* _Required task A_: Return, word for word, the part of the I/O buffering page extract that opens with the words containing "1. Navigate to" and closes with "implementation of fwrite().".
* _Required task B_: Resume the I/O buffering page extract from its last sentence onward.

* _Page extract_:
>> start
Use the benchmark_buffering.sh script to compare the no_buffering and libc_buffering implementations. Below are some possible results. Yours are likely going to be different:

student@os:/.../support/buffering$
======== Testing no_buffering ========
Testing no_buffering read...
Read 1048576 bytes from test-file.txt in 717 ms
Testing no_buffering write...
Wrote 1048576 bytes to test-file.txt in 19632 ms
======== Testing libc_buffering ========
Testing libc_buffering read...
Read 1048576 bytes from test-file.txt in 14 ms
Testing libc_buffering write...
Wrote 1048576 bytes to test-file.txt in 38 ms

So buffering brings a 98% improvement for reading and a 99.8% improvement for writing! This is massive! Yes, this is an extreme example, but it goes a long way to show how powerful I/O buffering can be. Now, the question is, "Can YOU do better?"

Practice: DIY Buffering

  1. Navigate to support/buffering/diy_buffering.c. diy_fread() already defines a minimalistic implementation of fread(). Use it as a starting point to implement diy_write() as an implementation of fwrite().
>> end
* _Extracted records_:
>> start
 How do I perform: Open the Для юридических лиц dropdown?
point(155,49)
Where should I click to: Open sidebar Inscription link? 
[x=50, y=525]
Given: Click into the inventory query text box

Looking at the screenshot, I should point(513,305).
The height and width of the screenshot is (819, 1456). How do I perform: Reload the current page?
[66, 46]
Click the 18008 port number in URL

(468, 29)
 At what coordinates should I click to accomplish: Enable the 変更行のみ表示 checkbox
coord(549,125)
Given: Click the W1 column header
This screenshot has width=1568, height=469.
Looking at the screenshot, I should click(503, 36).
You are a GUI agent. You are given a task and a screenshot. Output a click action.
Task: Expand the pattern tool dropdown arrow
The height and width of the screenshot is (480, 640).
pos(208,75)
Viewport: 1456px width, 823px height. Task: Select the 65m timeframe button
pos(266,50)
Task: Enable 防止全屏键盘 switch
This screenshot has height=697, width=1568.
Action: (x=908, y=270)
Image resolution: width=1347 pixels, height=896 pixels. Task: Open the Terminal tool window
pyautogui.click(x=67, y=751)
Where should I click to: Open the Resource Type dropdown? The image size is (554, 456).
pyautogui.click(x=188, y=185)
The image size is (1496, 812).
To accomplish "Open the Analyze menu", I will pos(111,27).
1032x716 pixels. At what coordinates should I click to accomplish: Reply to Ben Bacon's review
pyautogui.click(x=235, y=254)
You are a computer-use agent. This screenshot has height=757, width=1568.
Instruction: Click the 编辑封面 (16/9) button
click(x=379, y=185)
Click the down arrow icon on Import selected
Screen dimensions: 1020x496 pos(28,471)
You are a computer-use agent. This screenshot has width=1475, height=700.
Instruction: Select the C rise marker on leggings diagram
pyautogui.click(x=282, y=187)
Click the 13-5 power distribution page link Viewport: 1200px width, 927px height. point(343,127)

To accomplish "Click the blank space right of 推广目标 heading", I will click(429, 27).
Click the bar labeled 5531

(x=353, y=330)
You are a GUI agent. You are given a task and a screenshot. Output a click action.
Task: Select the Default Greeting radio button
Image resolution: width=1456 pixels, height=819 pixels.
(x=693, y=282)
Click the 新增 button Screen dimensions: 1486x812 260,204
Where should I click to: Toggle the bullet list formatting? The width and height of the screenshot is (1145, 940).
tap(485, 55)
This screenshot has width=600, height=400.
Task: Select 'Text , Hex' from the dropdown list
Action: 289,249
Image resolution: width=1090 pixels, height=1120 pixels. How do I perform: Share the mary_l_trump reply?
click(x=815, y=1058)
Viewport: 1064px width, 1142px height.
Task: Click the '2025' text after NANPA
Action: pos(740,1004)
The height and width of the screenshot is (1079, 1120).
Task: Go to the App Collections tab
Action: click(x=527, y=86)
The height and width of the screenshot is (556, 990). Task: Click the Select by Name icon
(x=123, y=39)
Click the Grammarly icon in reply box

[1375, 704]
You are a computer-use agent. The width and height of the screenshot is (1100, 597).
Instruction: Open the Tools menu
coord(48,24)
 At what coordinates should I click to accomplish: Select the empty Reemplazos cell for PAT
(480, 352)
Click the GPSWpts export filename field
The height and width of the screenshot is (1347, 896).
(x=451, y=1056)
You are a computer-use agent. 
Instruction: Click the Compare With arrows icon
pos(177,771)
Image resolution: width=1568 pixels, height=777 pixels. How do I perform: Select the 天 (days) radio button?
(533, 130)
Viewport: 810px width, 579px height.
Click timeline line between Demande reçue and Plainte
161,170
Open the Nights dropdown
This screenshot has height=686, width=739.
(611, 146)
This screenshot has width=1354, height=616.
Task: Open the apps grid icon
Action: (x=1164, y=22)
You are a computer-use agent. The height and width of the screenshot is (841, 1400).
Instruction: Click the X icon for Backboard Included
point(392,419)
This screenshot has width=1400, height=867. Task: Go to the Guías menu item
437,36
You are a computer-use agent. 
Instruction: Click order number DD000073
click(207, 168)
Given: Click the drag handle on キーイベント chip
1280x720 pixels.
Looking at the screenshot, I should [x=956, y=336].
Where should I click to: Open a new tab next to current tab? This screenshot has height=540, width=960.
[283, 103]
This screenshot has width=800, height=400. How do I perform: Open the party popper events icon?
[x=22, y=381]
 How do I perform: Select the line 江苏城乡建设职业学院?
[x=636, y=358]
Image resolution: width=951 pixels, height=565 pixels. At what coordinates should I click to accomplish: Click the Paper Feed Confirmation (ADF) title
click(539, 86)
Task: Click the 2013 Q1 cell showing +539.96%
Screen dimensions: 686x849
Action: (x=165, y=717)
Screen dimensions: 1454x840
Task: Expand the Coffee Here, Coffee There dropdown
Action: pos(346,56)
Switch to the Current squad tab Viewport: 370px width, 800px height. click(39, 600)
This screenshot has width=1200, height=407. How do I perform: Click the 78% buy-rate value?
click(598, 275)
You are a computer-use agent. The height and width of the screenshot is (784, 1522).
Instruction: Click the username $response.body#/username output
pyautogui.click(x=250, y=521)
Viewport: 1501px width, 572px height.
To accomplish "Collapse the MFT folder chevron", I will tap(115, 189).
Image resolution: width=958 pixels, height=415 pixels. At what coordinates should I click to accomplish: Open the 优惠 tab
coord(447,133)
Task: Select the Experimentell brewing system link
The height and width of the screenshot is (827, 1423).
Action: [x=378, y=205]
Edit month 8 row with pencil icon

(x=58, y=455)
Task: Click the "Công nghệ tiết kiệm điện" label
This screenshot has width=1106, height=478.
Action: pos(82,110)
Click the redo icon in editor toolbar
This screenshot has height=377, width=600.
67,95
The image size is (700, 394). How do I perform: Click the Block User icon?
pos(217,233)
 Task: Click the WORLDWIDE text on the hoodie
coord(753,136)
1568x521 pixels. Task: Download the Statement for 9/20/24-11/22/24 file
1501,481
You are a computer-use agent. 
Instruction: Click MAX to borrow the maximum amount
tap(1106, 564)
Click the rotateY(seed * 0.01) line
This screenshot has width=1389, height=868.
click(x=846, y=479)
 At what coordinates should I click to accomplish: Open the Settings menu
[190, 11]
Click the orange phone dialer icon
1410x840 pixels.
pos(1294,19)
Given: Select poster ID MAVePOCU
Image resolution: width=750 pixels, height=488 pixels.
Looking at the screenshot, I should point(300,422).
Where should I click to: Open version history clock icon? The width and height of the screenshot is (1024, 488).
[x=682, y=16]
>> end
* _Task response A_:
1. Navigate to support/buffering/diy_buffering.c. diy_fread() already defines a minimalistic implementation of fread(). Use it as a starting point to implement diy_write() as an implementation of fwrite().

* _Task response B_:
  2. Run benchmark_buffering.sh to compare the performance of your implementation with that of libc. Did you beat it?

Conclusion

I/O Buffering is a ubiquitous optimisation in all libc implementations. It is so powerful that the kernel uses it as well. This means that the kernel also reads more bytes than it's requested and stores the remainder in an internal buffer, just like libc. This concept is known as double buffering. In the following section, we will see how to make use of this internal buffering to optimise network requests.

Notice that the script in support/buffering/benchmark_buffering.sh also uses echo 3 > /proc/sys/vm/drop_caches. That section in the Arena that we mentioned earlier is becoming even more interesting.